I spent 20 years as a strategy consultant, primarily in healthcare. One of my first projects was working with Michael Roizen at the University of Chicago to look at a very early prototype of a medical record decision support system. How do we use decision support systems to make the patient a better consumer of healthcare to make them a primary agent in their care, as opposed to being on the outside looking in on the decisions being made about their health? That question has persisted throughout my time as a consultant–whether to physicians, to hospitals, to payers.

When I met [CDRP director] Elbert [Huang], I had just written an article for Harvard Business review about how healthcare consumerism was going to change the doctor-patient relationship. Now that we have medical records and machine learning, how can we bring expertise into the patient’s home and into the community? Patients finally have the tools to take care of themselves, particularly in the case of chronic disease. That’s where I saw the new frontier: if we were ever going to have sustainable gains in healthcare outcomes, patients needed to be the empowered agents of their care but with the guidance, expertise, and collaboration with medical professionals.

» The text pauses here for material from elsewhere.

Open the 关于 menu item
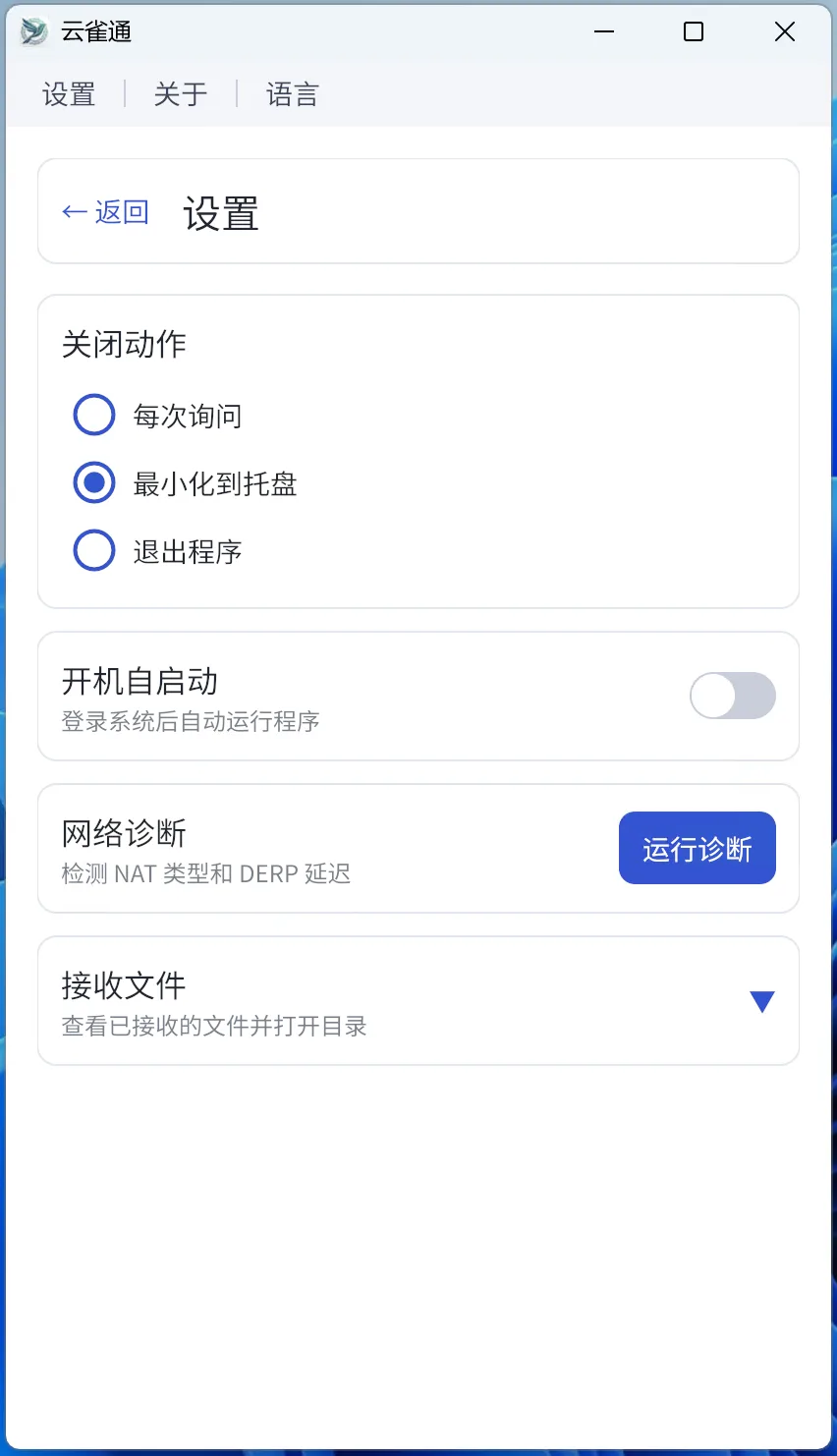 click(x=180, y=94)
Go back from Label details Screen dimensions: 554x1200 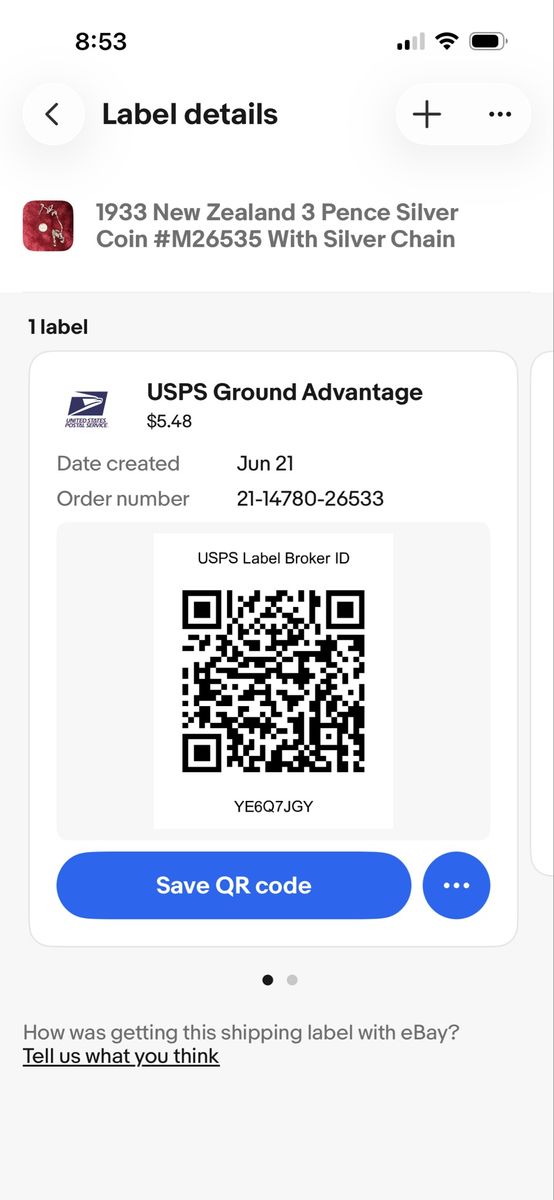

The CDRP is unique in creating a really fruitful research environment. At the CDRP, you can get empirical findings in Medicare data, validate them through research modeling, then pilot them in the field with the Practice-Based Research Network. It’s an extraordinary engine for research. You can tell by the breadth of projects and talent of the team that there is something incredible in the how of what they are doing, not just the what.

Although I’ve left healthcare consulting, my work as the CFO of the Adler Planetarium is not that much of a departure. We’re not here just to teach people about astronomy. We want to unlock people’s inner scientist. People can study the sky themselves—the sky is accessible to all of us. But we need a guide and encouragement. Fundamentally that is the same thing that the CDRP is doing in its research and policy work–trying to introduce the right health management tools back to the individual and the community. Eventually we will dismantle the barriers to people being their own agents of change.